▸ Input records
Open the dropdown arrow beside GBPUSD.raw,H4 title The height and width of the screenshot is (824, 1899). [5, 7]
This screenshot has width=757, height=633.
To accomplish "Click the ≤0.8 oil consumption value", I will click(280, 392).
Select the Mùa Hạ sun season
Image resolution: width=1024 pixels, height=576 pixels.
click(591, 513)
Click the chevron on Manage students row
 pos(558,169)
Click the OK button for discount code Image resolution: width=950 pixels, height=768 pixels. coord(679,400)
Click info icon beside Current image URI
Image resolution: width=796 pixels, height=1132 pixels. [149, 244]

==

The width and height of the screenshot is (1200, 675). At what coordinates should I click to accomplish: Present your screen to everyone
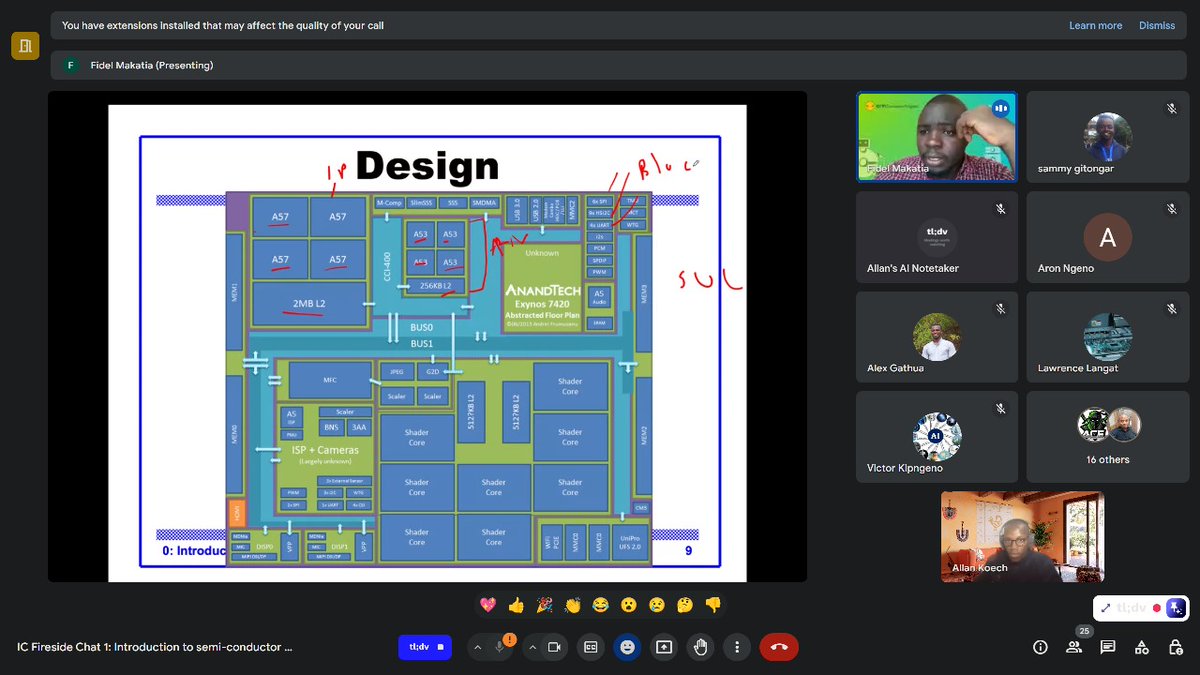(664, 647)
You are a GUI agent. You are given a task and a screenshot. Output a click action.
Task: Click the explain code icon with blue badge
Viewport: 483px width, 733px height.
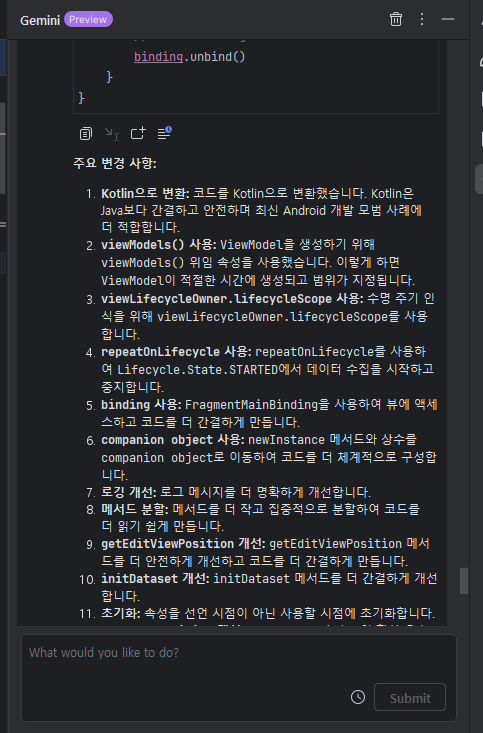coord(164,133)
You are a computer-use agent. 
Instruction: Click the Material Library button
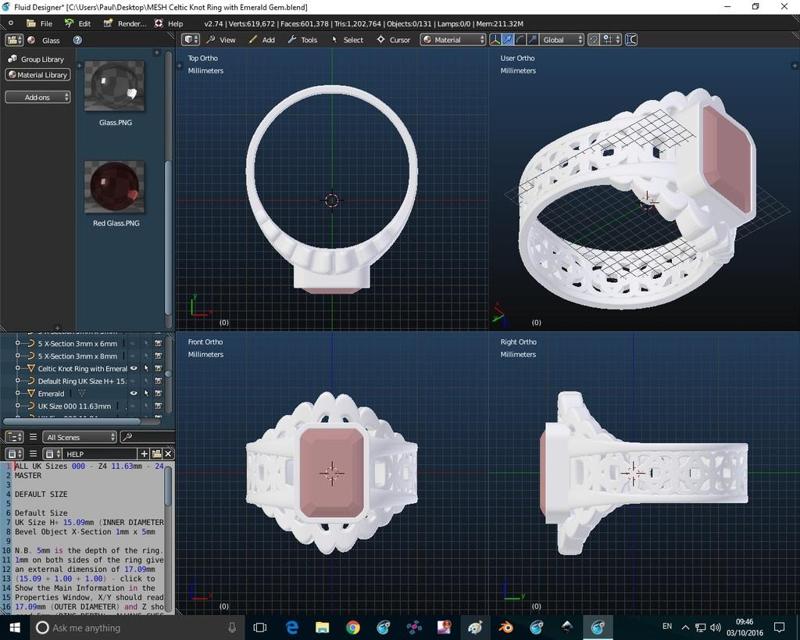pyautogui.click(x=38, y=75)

▸ Task statement
All lines in the listing above with the string "code" should be returned.

▸ Solution for this problem
Click the OK button for discount code Image resolution: width=950 pixels, height=768 pixels. coord(679,400)
Task: Click the explain code icon with blue badge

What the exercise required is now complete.